# Unit 3: Demographic Recommendations

In this section we leave the boring field of unpersonalized content and do our first steps for more personalization. But, before tailoring content to individuals we first tailor content to groups of individuals that by some criteria seem to be similar and therefore - assumed to - consume similar content.

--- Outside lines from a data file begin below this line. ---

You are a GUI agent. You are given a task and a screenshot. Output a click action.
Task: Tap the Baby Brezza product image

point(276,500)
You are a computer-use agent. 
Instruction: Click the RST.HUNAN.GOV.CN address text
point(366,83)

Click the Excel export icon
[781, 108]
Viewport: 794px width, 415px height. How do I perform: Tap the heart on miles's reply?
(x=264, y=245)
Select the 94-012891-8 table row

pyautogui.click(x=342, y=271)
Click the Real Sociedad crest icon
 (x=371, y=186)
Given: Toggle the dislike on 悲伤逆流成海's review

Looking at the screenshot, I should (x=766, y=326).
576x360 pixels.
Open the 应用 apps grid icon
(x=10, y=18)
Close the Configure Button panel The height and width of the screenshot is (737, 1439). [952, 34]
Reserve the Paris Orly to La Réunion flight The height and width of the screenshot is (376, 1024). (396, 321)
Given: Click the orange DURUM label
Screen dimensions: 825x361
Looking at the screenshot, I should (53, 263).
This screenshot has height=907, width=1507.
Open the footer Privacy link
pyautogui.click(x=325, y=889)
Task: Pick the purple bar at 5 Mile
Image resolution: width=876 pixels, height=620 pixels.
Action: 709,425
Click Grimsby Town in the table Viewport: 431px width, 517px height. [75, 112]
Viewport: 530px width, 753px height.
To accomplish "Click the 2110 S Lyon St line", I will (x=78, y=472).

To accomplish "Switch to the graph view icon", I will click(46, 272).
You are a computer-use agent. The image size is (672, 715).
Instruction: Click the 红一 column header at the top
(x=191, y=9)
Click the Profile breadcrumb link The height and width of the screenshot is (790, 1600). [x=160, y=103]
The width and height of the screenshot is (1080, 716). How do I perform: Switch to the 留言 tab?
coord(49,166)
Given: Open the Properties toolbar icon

We distinguish individuals into groups by using demographic information we have on these individuals. This can be any of
* age
* gender
* citizenship
* income
* etc.

In [None]:
import itertools
from typing import List

import numpy as np
import pandas as pd

In [None]:
from recsys_training.data import Dataset
from recsys_training.evaluation import get_relevant_items

In [None]:
ml100k_ratings_filepath = '../data/raw/ml-100k/u.data'
ml100k_user_filepath = '../data/raw/ml-100k/u.user'

## Load Data

In [None]:
data = Dataset(ml100k_ratings_filepath)
data.rating_split(seed=42)
user_ratings = data.get_user_ratings()

MovieLens also provides some demographic data on users along with the datasets. We will user _age_ and _gender_ in this tutorial to create different groups.

In [None]:
users = pd.read_csv(ml100k_user_filepath, sep='|', header=None,
                    names=['user', 'age', 'gender', 'occupation', 'zip'])

## Explore Data

In [None]:
users.head()

In [None]:
users.age.hist()

Let's define 2 x 6 user groups by splitting by gender and age class (see advice [here](https://support.google.com/analytics/answer/2799357?hl=de))

In [None]:
gender_groups = ['M', 'F']
age_groups = [(18, 24),
              (25, 34),
              (35, 44),
              (45, 54),
              (55, 65),
              (65, 73)]

user_groups = list(itertools.product(gender_groups, age_groups))
user_group_indices = range(len(user_groups))
user_groups = dict(zip(user_group_indices, user_groups))

In [None]:
user_groups

In [None]:
def assign_group(row, age_groups=age_groups):
    for age_group in age_groups:
        if row['age'] >= age_group[0] and row['age'] <= age_group[1]:
            break
    return (row['gender'], age_group)

In [None]:
users['group'] = users.apply(lambda row: assign_group(row, age_groups), axis=1)

In [None]:
users['group'] = users['group'].map(lambda val: list(user_groups.values()).index(val))

In [None]:
users['group'].value_counts()

**Task**: For each group we use popularity recommendations based on the groups historical viewing popularity. Infer the `group_popularities` as a mapping from group index to the item ordering array.

In [None]:
group_popularities = dict.fromkeys(user_group_indices)

In [None]:
for group_idx in user_group_indices:
    pass

In [None]:
group_popularities

**Task:** Adapt the $MAP@10$ recommendation method from the popularity recommendation notebook accordingly and compute the $MAP@10$ for demographic recommendations.

In [None]:
user_group_map = dict(zip(users['user'].values,users['group'].values))

In [None]:
def get_recommendations(user: int,
                        user_ratings: dict,
                        user_group_map: dict,
                        group_popularities: dict,
                        N: int) -> List[int]:
    pass
    
    return recommendations

## Evaluation Evaluating the Relevance of Recommendations

In [None]:
relevant_items = get_relevant_items(data.test_ratings)

Computing $MAP@10$

In [None]:
N = 10

In [None]:
users = relevant_items.keys()
prec_at_N = dict.fromkeys(users)

for user in users:
    recommendations = get_recommendations(user,
                                          user_ratings,
                                          user_group_map,
                                          group_popularities,
                                          N=N)
    hits = np.intersect1d(recommendations,
                          relevant_items[user])
    prec_at_N[user] = len(hits)/N

In [None]:
np.mean(list(prec_at_N.values()))

What is the $MAP@10$ for ea. specific group?

In [None]:
group_maps = dict.fromkeys(user_group_indices, list())
for user in users:
    group_maps[user_group_map[user]].append(prec_at_N[user])
for group in user_group_indices:
    group_maps[group] = np.mean(group_maps[group])

In [None]:
group_maps